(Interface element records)
==============================

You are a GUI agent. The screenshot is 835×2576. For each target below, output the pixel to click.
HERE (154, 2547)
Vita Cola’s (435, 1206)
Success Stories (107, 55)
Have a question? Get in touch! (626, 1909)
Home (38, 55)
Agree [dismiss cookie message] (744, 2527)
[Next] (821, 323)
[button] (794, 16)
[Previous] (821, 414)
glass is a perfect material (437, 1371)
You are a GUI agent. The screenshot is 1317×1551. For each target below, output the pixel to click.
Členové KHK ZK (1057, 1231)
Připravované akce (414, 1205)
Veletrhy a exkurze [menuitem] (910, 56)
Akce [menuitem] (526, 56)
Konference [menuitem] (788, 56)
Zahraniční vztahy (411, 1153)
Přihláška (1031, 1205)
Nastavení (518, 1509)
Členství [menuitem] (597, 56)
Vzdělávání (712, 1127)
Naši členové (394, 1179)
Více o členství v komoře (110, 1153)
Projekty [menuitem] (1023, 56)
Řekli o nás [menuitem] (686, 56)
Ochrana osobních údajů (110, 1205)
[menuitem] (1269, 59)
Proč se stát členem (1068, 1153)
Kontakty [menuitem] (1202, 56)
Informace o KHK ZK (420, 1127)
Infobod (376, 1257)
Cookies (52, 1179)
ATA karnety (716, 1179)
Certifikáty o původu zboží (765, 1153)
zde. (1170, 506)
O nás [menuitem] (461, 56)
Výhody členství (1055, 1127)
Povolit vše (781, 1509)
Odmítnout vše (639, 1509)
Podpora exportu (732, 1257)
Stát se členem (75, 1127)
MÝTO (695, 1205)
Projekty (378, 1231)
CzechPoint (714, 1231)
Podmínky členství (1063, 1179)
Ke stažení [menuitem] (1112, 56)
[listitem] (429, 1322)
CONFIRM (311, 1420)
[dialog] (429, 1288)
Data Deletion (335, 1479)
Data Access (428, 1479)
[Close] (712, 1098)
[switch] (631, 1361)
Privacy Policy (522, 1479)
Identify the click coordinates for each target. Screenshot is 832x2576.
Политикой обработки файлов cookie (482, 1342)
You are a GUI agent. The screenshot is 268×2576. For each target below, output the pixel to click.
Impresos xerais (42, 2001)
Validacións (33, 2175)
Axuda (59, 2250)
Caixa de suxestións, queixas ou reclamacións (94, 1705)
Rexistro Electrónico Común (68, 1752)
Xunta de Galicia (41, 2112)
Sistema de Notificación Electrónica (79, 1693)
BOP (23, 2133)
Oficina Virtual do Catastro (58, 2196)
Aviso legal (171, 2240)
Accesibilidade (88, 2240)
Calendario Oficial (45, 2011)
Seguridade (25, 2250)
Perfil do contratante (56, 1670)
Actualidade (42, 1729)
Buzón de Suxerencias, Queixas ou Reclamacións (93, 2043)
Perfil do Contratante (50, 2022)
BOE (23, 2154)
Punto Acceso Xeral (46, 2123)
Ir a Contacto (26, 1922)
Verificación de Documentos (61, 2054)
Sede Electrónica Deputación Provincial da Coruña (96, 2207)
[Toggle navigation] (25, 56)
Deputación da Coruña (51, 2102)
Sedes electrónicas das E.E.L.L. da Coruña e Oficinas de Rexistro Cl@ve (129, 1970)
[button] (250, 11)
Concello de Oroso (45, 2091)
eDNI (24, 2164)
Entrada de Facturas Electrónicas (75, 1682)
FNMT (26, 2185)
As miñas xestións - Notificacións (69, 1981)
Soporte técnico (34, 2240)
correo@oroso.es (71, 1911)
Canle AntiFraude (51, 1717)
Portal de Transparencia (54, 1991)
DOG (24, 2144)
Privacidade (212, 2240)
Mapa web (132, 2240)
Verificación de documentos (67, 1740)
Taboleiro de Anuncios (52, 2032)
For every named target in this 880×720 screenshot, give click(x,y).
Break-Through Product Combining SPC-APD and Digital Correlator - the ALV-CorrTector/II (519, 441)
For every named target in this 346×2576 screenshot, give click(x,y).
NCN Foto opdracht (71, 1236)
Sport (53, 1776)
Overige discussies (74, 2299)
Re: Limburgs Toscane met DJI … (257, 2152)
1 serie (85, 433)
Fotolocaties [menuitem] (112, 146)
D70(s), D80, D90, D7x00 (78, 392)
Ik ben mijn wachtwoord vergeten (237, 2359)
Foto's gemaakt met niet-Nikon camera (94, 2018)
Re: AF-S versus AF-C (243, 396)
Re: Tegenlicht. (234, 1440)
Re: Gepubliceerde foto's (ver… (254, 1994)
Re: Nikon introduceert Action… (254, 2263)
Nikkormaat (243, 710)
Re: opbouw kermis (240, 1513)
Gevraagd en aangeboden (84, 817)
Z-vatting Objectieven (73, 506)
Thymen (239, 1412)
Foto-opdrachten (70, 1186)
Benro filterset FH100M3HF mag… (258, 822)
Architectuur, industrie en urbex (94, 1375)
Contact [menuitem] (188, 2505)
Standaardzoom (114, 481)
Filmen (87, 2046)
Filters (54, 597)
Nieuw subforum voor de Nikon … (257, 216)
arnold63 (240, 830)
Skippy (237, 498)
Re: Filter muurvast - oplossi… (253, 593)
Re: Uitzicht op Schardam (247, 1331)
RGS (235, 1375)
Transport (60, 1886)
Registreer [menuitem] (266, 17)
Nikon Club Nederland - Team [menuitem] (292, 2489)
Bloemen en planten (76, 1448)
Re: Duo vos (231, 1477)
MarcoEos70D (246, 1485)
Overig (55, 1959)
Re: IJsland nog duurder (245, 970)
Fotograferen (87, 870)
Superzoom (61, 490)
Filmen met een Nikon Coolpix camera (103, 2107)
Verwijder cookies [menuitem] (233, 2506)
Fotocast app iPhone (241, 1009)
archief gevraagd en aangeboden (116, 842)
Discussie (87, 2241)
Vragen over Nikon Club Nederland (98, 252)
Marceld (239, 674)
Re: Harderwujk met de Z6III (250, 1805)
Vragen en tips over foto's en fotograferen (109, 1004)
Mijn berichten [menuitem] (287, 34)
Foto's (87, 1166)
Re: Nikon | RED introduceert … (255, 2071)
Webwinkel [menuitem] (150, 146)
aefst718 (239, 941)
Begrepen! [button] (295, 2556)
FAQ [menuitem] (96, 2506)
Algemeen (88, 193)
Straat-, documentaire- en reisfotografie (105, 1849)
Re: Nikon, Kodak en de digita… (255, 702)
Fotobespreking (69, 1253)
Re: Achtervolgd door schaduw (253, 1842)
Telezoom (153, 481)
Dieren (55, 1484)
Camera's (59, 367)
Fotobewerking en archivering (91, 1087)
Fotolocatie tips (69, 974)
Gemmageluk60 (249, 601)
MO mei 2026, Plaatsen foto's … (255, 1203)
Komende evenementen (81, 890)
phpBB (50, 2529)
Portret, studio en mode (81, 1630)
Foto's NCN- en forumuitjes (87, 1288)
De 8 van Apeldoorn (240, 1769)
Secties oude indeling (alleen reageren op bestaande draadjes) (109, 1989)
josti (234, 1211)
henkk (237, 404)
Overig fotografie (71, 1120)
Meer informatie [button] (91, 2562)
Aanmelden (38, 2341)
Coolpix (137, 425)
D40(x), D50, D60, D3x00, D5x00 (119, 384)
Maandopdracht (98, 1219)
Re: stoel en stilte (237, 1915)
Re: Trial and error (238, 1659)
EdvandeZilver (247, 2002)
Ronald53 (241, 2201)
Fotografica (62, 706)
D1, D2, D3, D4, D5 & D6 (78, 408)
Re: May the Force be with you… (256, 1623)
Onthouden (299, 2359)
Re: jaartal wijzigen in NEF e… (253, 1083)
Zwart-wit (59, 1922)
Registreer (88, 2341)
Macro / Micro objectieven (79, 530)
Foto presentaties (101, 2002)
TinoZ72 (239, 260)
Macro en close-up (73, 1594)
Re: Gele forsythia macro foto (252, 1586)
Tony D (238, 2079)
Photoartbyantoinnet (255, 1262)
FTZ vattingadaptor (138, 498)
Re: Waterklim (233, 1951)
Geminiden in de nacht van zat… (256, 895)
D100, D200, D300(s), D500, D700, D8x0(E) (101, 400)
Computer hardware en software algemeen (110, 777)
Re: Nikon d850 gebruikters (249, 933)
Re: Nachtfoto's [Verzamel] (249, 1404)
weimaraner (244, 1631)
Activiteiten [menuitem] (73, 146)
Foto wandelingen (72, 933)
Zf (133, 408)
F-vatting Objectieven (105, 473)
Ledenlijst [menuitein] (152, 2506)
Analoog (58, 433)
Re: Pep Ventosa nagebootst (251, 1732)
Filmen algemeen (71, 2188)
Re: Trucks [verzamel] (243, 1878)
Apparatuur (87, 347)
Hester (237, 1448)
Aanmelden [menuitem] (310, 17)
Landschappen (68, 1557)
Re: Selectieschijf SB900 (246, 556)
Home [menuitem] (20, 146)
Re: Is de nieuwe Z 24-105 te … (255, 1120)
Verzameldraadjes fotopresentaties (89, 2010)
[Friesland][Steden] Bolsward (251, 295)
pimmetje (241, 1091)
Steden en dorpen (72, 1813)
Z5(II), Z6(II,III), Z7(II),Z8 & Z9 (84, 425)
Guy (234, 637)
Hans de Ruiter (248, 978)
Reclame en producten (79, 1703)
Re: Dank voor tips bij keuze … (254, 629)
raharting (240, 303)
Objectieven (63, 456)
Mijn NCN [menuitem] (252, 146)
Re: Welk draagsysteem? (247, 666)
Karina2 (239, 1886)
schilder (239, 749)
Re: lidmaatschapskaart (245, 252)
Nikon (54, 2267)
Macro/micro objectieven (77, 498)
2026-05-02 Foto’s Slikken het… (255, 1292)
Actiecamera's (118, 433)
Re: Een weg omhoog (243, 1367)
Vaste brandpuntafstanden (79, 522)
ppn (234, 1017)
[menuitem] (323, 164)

==============================

Short exercise: Render everything from the start of the material down to and including the line containing "Řekli o nás [menuitem] (686, 56)" as a Markdown table, leaving out blank lines. Use two columns: Row for the row number and Line for the line itself.

Reply to the task:
| Row | Line |
|---|---|
| 1 | You are a GUI agent. The screenshot is 835×2576. For each target below, output the pixel to click. |
| 2 | HERE (154, 2547) |
| 3 | Vita Cola’s (435, 1206) |
| 4 | Success Stories (107, 55) |
| 5 | Have a question? Get in touch! (626, 1909) |
| 6 | Home (38, 55) |
| 7 | Agree [dismiss cookie message] (744, 2527) |
| 8 | [Next] (821, 323) |
| 9 | [button] (794, 16) |
| 10 | [Previous] (821, 414) |
| 11 | glass is a perfect material (437, 1371) |
| 12 | You are a GUI agent. The screenshot is 1317×1551. For each target below, output the pixel to click. |
| 13 | Členové KHK ZK (1057, 1231) |
| 14 | Připravované akce (414, 1205) |
| 15 | Veletrhy a exkurze [menuitem] (910, 56) |
| 16 | Akce [menuitem] (526, 56) |
| 17 | Konference [menuitem] (788, 56) |
| 18 | Zahraniční vztahy (411, 1153) |
| 19 | Přihláška (1031, 1205) |
| 20 | Nastavení (518, 1509) |
| 21 | Členství [menuitem] (597, 56) |
| 22 | Vzdělávání (712, 1127) |
| 23 | Naši členové (394, 1179) |
| 24 | Více o členství v komoře (110, 1153) |
| 25 | Projekty [menuitem] (1023, 56) |
| 26 | Řekli o nás [menuitem] (686, 56) |